Oct 07, 2006 17:42
This might've been an entry about not writing an entry about not writing an entry about vacation, except that if I explained why it's not an entry about that, it would become the very thing it claims not to be! And rather than cause any tears in the circular-logic continuum, I shall simply change the subject entirely.
Yesterday, I flipped the bathroom light switch and found myself face-to-feeler with a wonderful cat toy. "Cats!" I called. "Centipede!" One of them materialized immediately, briskly sauntering into the room. "Look!" I said, pointing to the hundred feathery legs darkening the corner where the two walls met. The smell of feline neurons working overtime filled the room, and the fearsome predator burst into action. He sat, and peered, and sat some more, then finally reached out and nudged the bug with a paw. It fell to the floor and frantically ciliated across half a tile before getting stomped. The cat then lifted his paw and without further hesitation, licked up the dazed centipede, chewed a little, and then spat out the legless body. Clearly unimpressed, he strolled away with the troubled look of someone with a mouth full of still-twitching disembodied centipede legs. Dee-licious.
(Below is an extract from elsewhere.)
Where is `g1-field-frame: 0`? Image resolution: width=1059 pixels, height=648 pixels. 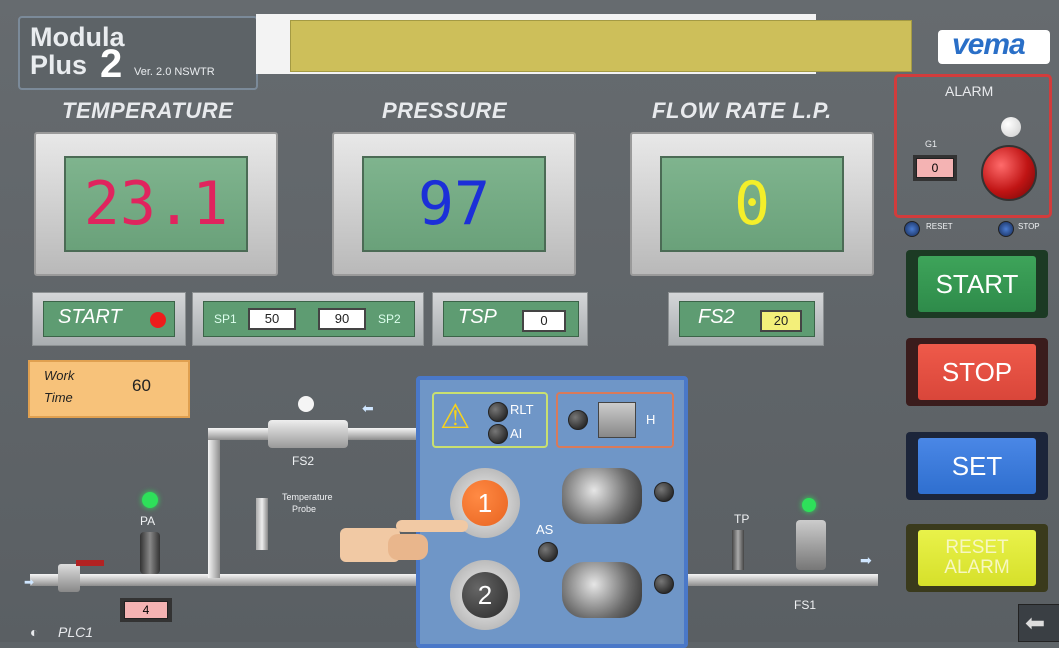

Today, I got to ride in a tow truck for over an hour with a terminally sniffling palooka behind the wheel and a worthless piece of crap on the flatbed. This condition arose when my awesome thrashing to "White & Nerdy", which made XM's Top 20 station, was rudely curtailed by the dashboard going, "omg beep! hey, beep? hello? I said BEEP, bitch. Now pull the fuck over already." and telling me that the car, much like my oven of yestermonth, was running entirely too hot and would in all probability erupt like Mount Vesuvius, shooting a pillar of flame and molten engine through the hood, blanketing the eastern seaboard with ash and causing nuclear winter if I kept driving. So for the good of the planet, I called AAA and invoked my hundred-mile towing, went home, ate a burrito, and learned from my answering machine that I am the lucky winner of a business trip to Raleigh where I am to be this week's human sacrifice, sent as collateral to appease The Customer with live meat. They better have a damned fine altar to tie me to or I will be severely displeased.